Люди дела знали цену красивым словам, а потому не возражали".

"Греза" стала на поток, герой был из этой фабрики в конечном счете изгнан (что и требовалось доказать), финальный фарс разыгран в земле обетованной, не в Израиле даже, а в самой что ни есть Палестине: русский еврей на спорных территориях. Сначала в ишуве (еврейском поселении); там происходит замечательный в своем роде диалог на тему "двести лет вместе":

"- Если бы нам объединиться с Россией, мы бы всех черных поставили на место. - Амос прожигал меня требовательным и вместе робким взглядом.

Я уклончиво ответил, что исторический конфликт между русскими и евреями хотя, с одной стороны, и можно считать трагическим недоразумением, но, с другой стороны, каждый из этих народов имеет настолько высокое представление о своей миссии, что столкновение их грез почти неизбежно, а столкновение грез, в отличие от столкновения интересов, преодолевается наиболее мучительно. Но тем не менее...

- Евреи уже один раз устроили русским атомную бомбу, - сжигал меня искательным взглядом Амос. - Если объединить еврейский ум и русскую силу...

- Одних этих слов, - внезапно устал я, - достаточно, чтобы рассориться еще лет на тридцать. Русские сами хотят считать себя умными. Как, впрочем, все народы на земле".

После чего, напуганный "еврейской правотой" и чудовищным преображением "грезы", наш герой убегает в пустыню и где-то уже на последних страницах забредает в палестинский город.

"Это был невероятно своевременный и страшный дар судьбы: к чему длить агонию, когда можно прямо сейчас войти в овеянную изумрудной грезой клетку и повторить судьбу Грибоедова, быть растерзанным руками тех, кто не сумел понять, что сказка о земле обетованной неизмеримо плодоноснее самых жирных и обширных черноземов".

И вот он, последний и решительный фарс, конец фабрики грез и конец двухсотлетних странствий "русского еврея":

"Я еврей, хотел я выкрикнуть, чтобы наконец разом покончить с этой пыткой, но вдруг подумал, что не нужно осквернять свою последнюю минуту ложью... "Русский!" - подолбил я себя в грудину средним пальцем. И тут же, чувствуя, что и это неправда, уточнил: "Я русский еврей".

Но они по-прежнему не понимали - видимо, евреев они называли каким-то другим словом. И тогда, видя, что дело начинает принимать комический оборот, я патетически провозгласил: "Руссо туристо! Руссиш, рашен!"

Напряженное молчание - и взрыв восторга! Меня хлопали по спине, обнимали, трепали за рукава, кричали мне в уши невероятно знакомое, но неузнаваемое слово... Что это, наверняка мне изменяет слух?.. Они скандировали: Бреж-нев, Бреж-нев, Бреж-нев, Бреж-нев!..

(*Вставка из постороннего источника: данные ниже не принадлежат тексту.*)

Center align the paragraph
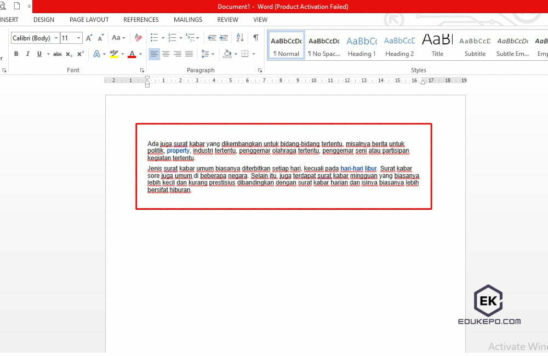The width and height of the screenshot is (548, 356). coord(165,54)
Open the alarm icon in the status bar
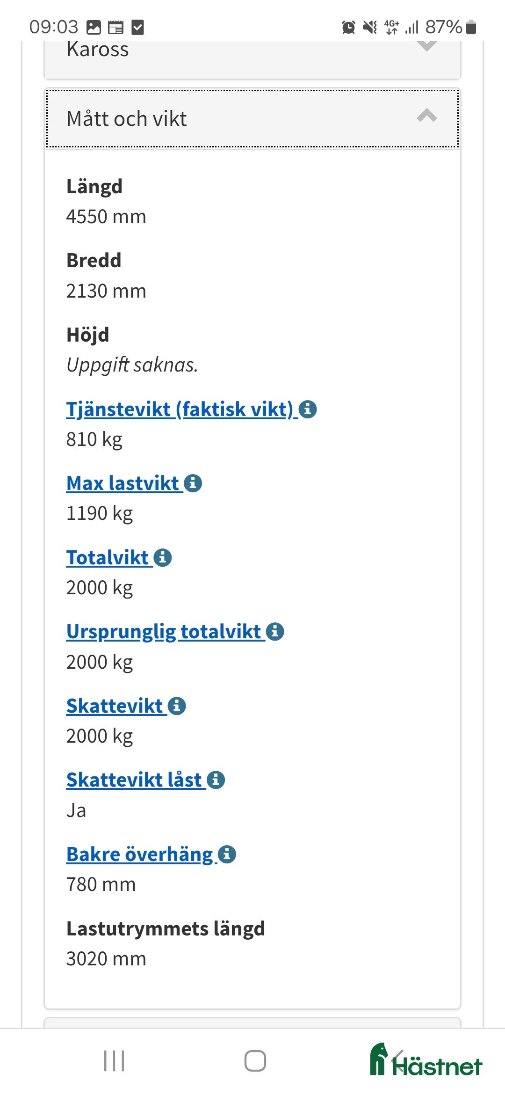The width and height of the screenshot is (505, 1095). point(347,28)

Радостно сверкающие черные глаза, радостно сверкающие белые зубы - хлопая, обнимая, они поволокли меня неизвестно куда, но явно не к месту казни.

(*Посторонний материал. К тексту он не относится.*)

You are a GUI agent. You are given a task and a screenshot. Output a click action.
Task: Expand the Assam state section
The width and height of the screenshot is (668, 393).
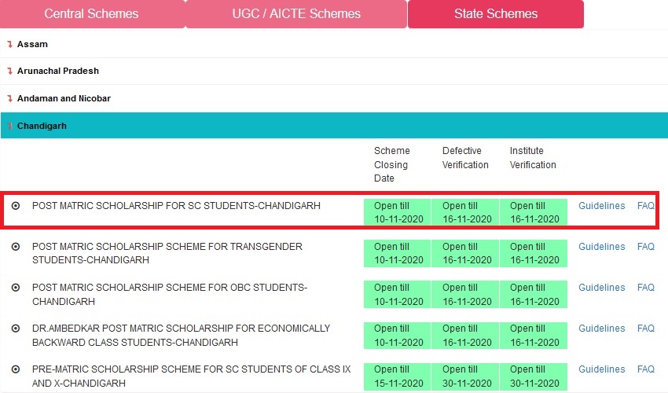[x=32, y=44]
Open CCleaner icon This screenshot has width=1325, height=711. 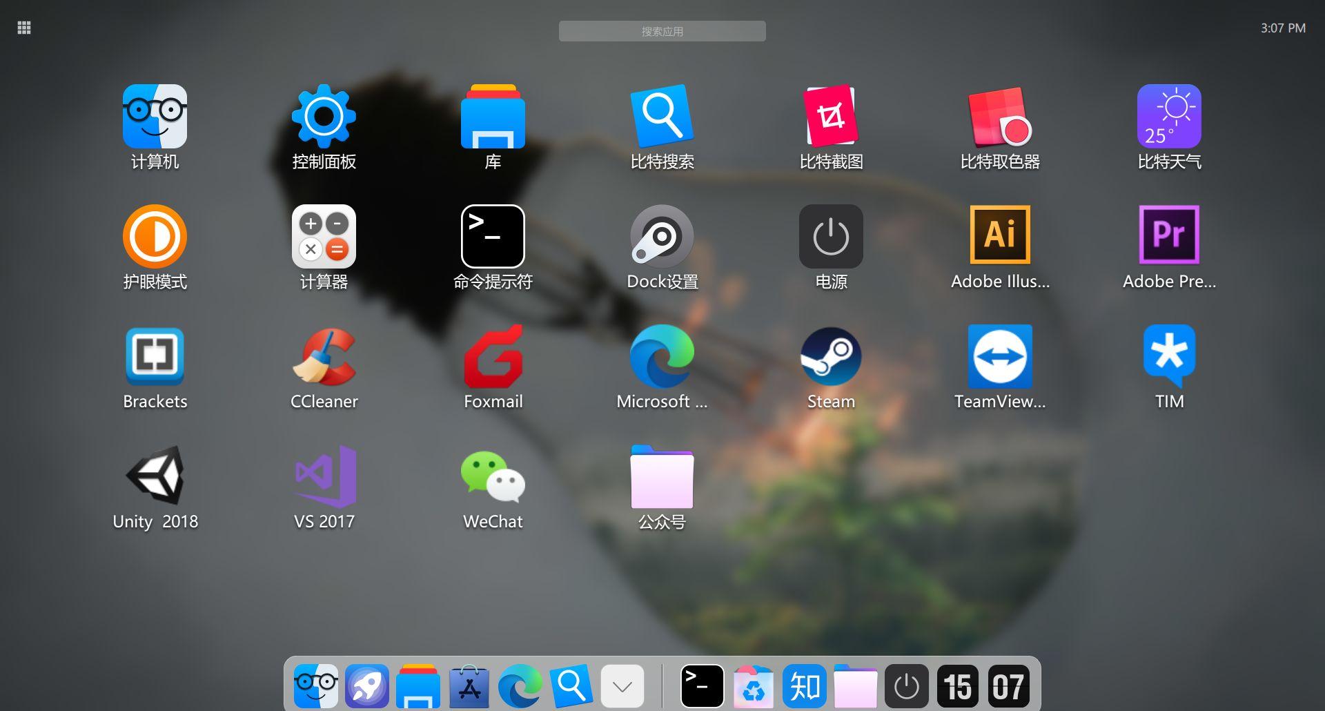coord(324,356)
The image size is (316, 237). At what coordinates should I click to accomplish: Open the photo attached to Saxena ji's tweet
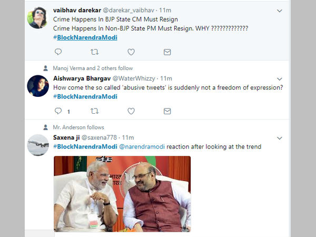pyautogui.click(x=122, y=193)
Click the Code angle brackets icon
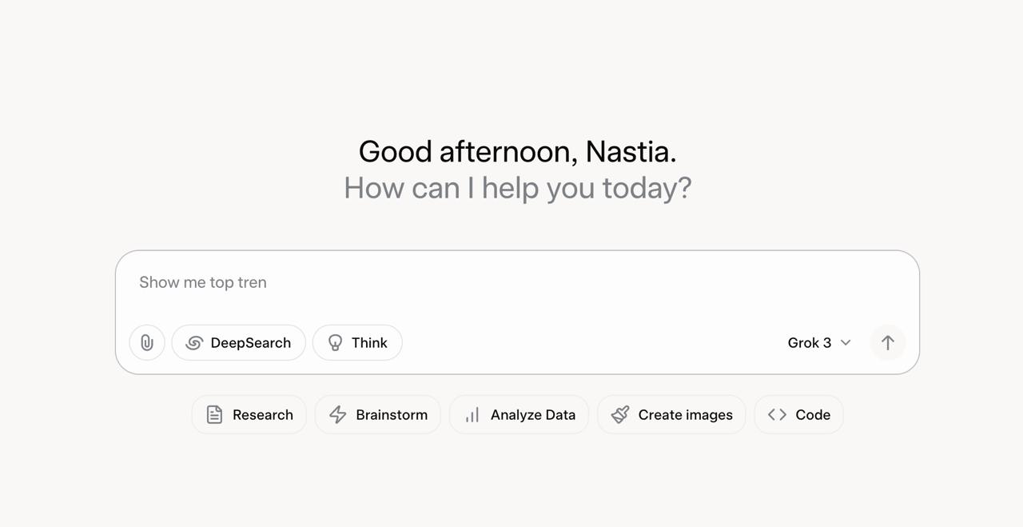1023x527 pixels. point(777,415)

На веранде сизого бетонного ящика сидел бородатый человек в мучительно знакомой военной форме, меня поставили перед ним - что-то и в этом было знакомое... А, "Христос и грешница".

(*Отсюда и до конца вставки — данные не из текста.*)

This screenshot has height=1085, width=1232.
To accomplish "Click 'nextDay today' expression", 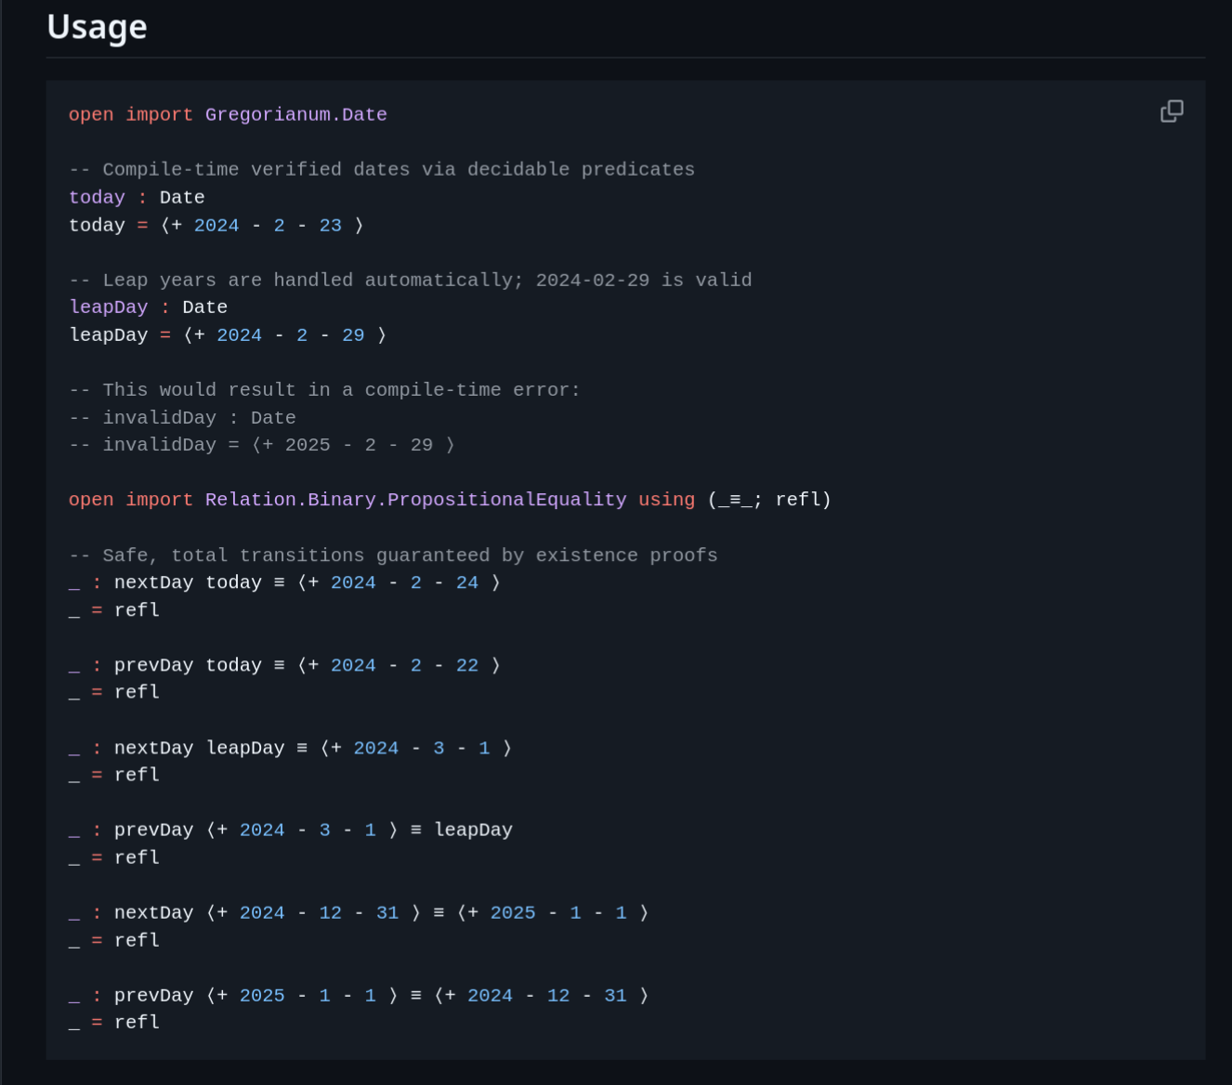I will pyautogui.click(x=188, y=582).
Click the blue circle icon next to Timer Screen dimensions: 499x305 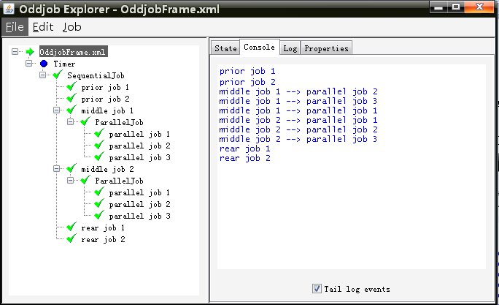(44, 64)
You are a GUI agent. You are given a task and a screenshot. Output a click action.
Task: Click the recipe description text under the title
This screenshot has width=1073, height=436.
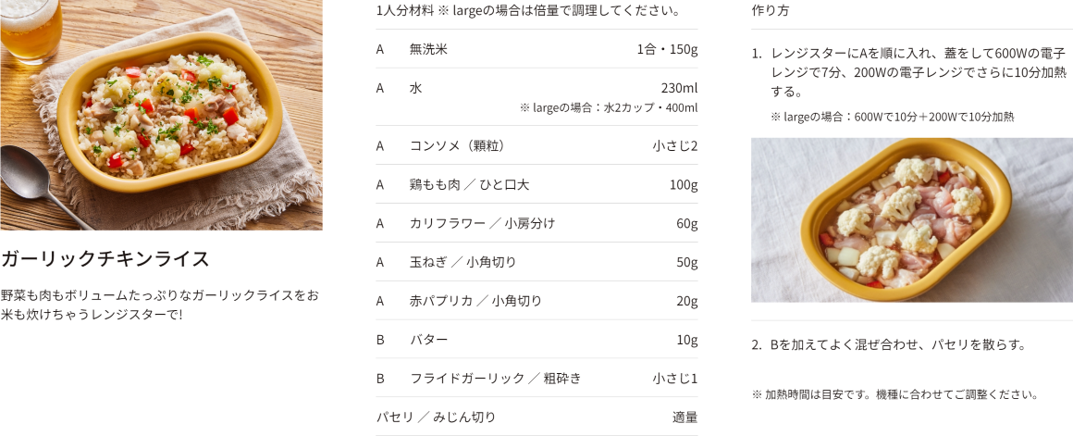pyautogui.click(x=159, y=305)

Исполняющий роль Христа внимательно вслушался в общий галдеж и просветлел чернобородым ликом. "Москва?" - дружески спросил он у меня. "Петербург! - ответил я и тут же поправился: - Ленинград". - "А я учился Москва", - с гордостью произнес квази-Христос и поднялся с белого пластикового кресла. И до меня наконец дошло, почему столь знакомым мне показался его поношенный мундир - это был мундир офицера Советской Армии. Правда, говорил по-русски он уже с большим трудом. "Брежнев", - показывал он на меня, "Арафат", - переводил на себя, "Дружить! - изображал он объятия и завершал: - Вместе! Мы! Сила!"...

Мы вдвоем уже сидели рядом на пружинящих пластиковых креслах, а совершенно очаровательная кудрявая девчушка лет пяти восторженно взирала на нас прекрасными чернейшими глазищами, застенчиво показывая двумя пальчиками латинскую букву V, похожую на изображение зайчика. Она светилась самым прекрасным, что только бывает в детях, - бескорыстнейшей вовлеченностью во взрослые грезы. В конце концов, побеждает тот, чья сказка сильнее опьяняет, и, может быть, они нас уже одолели, остальное - дело техники. Причем нашей.

- О чем ты мечтаешь? - ласково спросил я этого черного ангелочка, и она смущенно что-то пролепетала.

Взрыв восторга. Сверкающие черные глаза, сверкающие белые зубы.

- Он хочет, чтобы всех евреев убили, - с гордостью перевел мой сосед по креслу".